That they cannot/willnot/or are unable to allow outsiders to review these processes suggests a corruption of those processes.

If it can’t be reproduced it aint science!

Komrade Kuma
Reply to  Jennifer Marohasy
May 7, 2019 8:44 pm

No reflection on all those honest scientists out there whose intellectual intgrity is a core part of their being but I not thet JD Blok has a PhD in Electronic Engineering which I assume means he has not had to take part in the ‘climate science’ group think and group talk at UTas.

UTas has a very solid engineering section with civ-mech-electro associated with a State that is 90% renewable energy droiven via hydro and hs been for decades and a world class maritime section ( Australian Maritime College) with Naval ARchitecture, Ocean Engineering and Marine & Offshore Systems degrees feeding int a range of serious engineering based industries.

It will be interesting to see how JD Blok’s career path continues.

May 7, 2019 3:22 pm

Someday perhaps some climate scientist will write a paper that explains why thermometers always showed too high temperatures before 1960 and too low after.

Of course I’m just joking.

May 7, 2019 3:25 pm

James A. Schrumpf

“My method (is?) very simple. ”

Great post…

May 7, 2019 3:28 pm

I think that the KISS method is the correct one. Whenever I see the
words, “”A Anagram was used”” my BS detector lights up.

A very interesting article, thank you.


Jeff Alberts
Reply to  Michael
May 7, 2019 6:33 pm

”A Anagram was used”

Especially since it should be “an anagram”. 🙂

May 7, 2019 3:31 pm

Goldilocks adjustments..

The data before 1960 was just too warm

The data after 1980 was just too cold

The data from 1960-1980 was jusssst right

steve case
May 7, 2019 3:55 pm

GISSTEMP changes to their Land Ocean Temperature Index (LOTI) since 2002:

Here’s how GISSTEMP’s LOTI adjustments have altered the slope since 1997:

GISSTEMP has probably made nearly 100,000 changes to their LOTI report over the last two decades.

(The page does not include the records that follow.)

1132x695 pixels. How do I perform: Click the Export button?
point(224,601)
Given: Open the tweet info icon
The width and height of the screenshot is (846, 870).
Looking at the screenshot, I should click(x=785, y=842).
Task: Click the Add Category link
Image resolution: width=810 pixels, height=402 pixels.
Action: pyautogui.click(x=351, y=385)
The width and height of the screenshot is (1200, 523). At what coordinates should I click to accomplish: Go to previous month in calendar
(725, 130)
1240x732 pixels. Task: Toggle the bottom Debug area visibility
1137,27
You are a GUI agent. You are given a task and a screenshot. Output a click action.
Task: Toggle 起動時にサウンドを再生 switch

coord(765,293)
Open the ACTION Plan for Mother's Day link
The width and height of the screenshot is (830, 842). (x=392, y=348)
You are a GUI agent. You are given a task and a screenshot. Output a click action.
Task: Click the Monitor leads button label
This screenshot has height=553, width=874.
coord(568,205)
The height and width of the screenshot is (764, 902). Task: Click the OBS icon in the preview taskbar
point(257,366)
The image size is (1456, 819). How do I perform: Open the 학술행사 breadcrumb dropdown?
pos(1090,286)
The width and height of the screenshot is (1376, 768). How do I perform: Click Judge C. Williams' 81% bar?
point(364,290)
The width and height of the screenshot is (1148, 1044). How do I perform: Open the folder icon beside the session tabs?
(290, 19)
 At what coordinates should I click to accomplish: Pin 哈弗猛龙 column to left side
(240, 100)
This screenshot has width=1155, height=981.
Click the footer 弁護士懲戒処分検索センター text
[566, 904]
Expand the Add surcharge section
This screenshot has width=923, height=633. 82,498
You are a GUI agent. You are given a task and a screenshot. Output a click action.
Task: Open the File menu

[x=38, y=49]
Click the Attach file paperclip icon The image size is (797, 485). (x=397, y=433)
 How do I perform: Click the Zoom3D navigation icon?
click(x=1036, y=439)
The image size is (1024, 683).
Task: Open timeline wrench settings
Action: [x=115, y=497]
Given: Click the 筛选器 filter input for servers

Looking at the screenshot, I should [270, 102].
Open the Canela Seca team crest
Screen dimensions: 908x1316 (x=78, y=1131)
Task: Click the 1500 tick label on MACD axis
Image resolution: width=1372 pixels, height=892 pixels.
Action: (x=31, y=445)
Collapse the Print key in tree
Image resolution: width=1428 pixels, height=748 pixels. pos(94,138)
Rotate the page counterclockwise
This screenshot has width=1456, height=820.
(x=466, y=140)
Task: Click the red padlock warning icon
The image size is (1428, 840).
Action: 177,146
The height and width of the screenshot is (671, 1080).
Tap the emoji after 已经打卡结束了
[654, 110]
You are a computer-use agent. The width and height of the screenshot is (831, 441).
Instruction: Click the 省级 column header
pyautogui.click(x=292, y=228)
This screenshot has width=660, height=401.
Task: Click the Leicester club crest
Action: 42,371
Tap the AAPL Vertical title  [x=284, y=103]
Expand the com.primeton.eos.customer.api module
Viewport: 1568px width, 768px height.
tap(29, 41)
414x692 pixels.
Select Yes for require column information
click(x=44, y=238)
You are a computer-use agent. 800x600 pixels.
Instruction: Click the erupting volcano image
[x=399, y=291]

That these changes have been made cannot be disputed. Why they have been made is a matter of opinion.

Robert B
May 7, 2019 4:12 pm

I produced this a 5 years ago to point out why there was a pause. Better than fitting straight lines and then arguing about choice of end points.
comment image
The component consistent with an exponential increase due to increasing human emissions is 1/3 of the hole degree of warming. The rest is an assumed constant rate of warming since the LIA and an oscillation with a 60 year period. Such an opinion shouldn’t make you a heretic of AGW, or even CAGW, but the pause made even this smaller contribution dubious. When human emissions should have been the most noticeable is where the plot strays from fit the most. Relevant to the post because it shows that only small changes are required to make a stronger case for human rather natural reasons for changes that have occurred.

Gary Pearse
May 7, 2019 4:23 pm

Mods I had a perfectly fine, apropos ad hominem free comment that initially was up and now taken down. Is there an explanation? I know there were changes made but to me it seems almost arbitrary sometimes. For me, some of these are a lot of work.

Rhys Jaggar
Reply to  Gary Pearse
May 8, 2019 1:23 am

This happens regularly here. You should always copy and paste into Word or some other WP programme so you have a copy before pressing the Comment button.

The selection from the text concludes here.